During junior high and high school in Stamford, Rusty led Helium Bubble (a combo ... 'band' in today's parlance), The Livelihood (folk trio), and Tottel's Miscellany\" (folk sextet), at times simultaneously. He also sang bass in the church and school choirs. Shortly after his arrival at North Texas State in Denton, he joined a Christian folk-rock band that operated under the auspices of Youth For Christ, a national, interdenominational high school outreach program.

Following marriage to Linda (high-school honey), and graduation, Rusty and Linda moved to Austin in '74 where he went to work as a singing waiter at the Country Dinner Playhouse. When the playhouse shut its doors in '76, he began playing professionally around Texas with future Ebenezers Bob and Lane in the band Audrey's Choir. Rusty got a real job in '78 when he and Linda decided to become parents. Other than for their kids Drew and Cory (who weren't a very good audience) Rusty didn't perform much beyond his participation in church choirs until they moved to Weatherford in '86.

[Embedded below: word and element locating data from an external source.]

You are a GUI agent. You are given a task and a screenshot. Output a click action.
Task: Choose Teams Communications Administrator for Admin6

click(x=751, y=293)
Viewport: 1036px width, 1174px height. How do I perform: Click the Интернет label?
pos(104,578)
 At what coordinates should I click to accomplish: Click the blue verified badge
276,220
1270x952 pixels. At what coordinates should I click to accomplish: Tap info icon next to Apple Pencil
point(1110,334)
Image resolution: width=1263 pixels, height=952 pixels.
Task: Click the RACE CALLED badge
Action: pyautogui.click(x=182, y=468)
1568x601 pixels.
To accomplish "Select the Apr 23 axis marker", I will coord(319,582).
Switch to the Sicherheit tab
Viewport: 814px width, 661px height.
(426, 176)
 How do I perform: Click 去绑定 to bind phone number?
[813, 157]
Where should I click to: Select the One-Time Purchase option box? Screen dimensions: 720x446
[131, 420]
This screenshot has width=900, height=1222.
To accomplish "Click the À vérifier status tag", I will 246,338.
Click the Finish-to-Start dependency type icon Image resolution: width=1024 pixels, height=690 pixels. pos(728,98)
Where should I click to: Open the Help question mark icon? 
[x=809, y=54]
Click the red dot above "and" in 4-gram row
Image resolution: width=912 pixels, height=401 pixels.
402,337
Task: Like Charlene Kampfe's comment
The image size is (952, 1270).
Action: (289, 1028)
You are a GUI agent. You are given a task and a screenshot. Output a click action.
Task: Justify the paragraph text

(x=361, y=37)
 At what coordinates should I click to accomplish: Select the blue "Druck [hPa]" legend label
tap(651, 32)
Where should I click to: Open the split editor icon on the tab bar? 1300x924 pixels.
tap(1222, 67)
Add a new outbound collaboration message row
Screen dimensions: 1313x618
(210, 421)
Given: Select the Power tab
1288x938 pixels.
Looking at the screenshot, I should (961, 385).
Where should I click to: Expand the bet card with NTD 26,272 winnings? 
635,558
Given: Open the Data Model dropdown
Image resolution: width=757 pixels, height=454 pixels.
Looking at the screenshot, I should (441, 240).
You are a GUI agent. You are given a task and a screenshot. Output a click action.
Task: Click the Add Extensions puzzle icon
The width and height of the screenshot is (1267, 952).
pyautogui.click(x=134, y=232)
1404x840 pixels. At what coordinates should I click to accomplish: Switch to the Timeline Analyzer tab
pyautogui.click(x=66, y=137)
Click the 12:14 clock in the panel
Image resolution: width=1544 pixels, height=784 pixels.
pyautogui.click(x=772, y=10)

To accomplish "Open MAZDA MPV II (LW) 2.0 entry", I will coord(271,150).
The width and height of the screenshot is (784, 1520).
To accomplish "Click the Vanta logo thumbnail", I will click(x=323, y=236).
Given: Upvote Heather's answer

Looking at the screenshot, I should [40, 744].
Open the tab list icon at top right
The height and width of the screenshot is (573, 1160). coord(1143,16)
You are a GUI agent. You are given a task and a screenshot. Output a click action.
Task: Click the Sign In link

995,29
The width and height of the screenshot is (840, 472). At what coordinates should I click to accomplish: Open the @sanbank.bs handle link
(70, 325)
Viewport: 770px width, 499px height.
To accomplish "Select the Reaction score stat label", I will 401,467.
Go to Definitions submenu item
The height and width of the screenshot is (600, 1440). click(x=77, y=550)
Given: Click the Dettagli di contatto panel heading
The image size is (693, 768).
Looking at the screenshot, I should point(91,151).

Rusty and his family joined Grace First Presbyterian immediately upon arrival to Weatherford, where, in the tenor section, sat Dave Deison, with whom Rusty quickly formed a great friendship and the duo Ebenezer. Rusty and Dave wrote, played and sang all over north Texas in churches, coffee houses, civic events, restaurants, and private parties for 20 years, which, even though in a different configuration, is exactly what Ebenezer does today.